Set task:
Pick out and copy each line of the listing below that contains the word "Point". Case counts.

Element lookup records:
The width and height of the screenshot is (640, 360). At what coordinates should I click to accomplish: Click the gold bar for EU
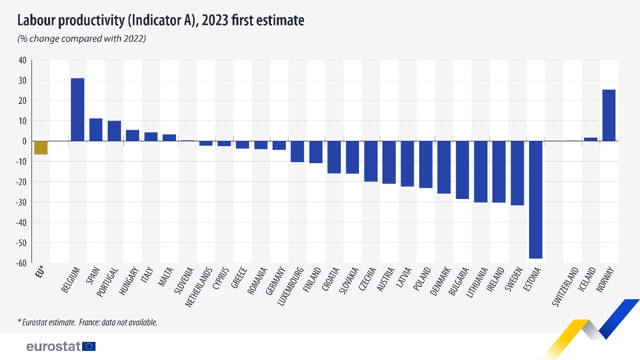pos(41,148)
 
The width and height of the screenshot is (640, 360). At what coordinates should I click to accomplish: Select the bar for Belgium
pos(77,110)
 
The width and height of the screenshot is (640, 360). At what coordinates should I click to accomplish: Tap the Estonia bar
pos(535,199)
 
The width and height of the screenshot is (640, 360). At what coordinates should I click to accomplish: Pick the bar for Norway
pos(609,115)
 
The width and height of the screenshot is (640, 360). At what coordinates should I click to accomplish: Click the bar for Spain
pos(96,130)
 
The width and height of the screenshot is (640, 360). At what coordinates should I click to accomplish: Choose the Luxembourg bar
pos(297,151)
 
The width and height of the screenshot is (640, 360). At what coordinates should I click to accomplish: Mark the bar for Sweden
pos(517,173)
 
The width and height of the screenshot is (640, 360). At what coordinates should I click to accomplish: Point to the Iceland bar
pos(590,139)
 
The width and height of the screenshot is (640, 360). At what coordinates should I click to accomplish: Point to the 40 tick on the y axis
pos(22,60)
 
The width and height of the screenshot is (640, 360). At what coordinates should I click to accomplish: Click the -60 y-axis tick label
pos(21,263)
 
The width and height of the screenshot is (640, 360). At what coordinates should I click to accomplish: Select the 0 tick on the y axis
pos(25,141)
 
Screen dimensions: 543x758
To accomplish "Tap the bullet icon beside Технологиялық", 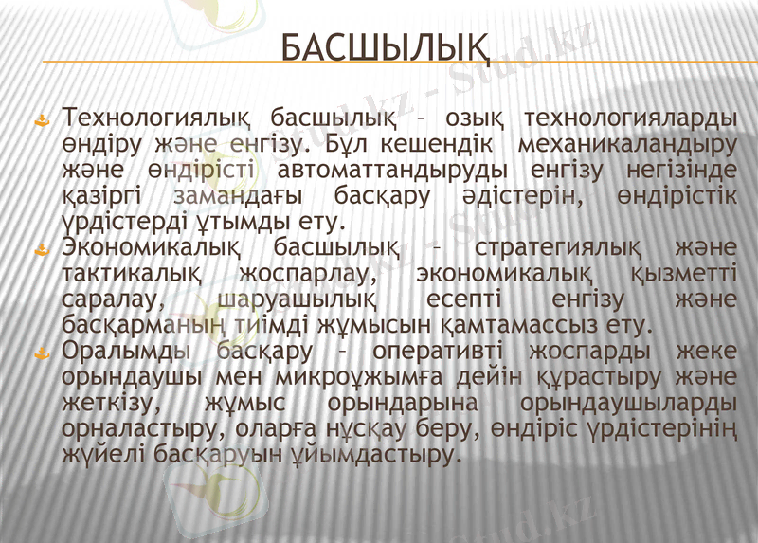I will (41, 120).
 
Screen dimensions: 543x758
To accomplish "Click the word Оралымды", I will (125, 353).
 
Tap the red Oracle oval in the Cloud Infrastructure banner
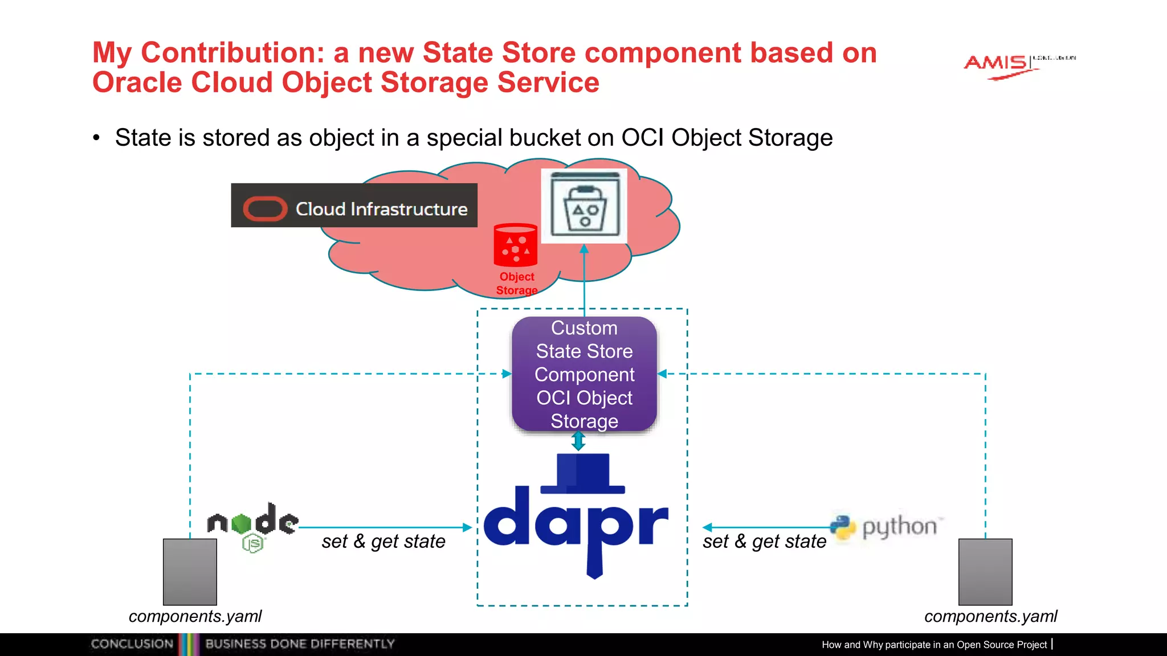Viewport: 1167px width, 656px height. (x=265, y=209)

Answer below:
The width and height of the screenshot is (640, 360). At what coordinates should I click to accomplish: Point to the Iceland bar
The width and height of the screenshot is (640, 360). At what coordinates should I click to accomplish: Point to the 40 tick on the y axis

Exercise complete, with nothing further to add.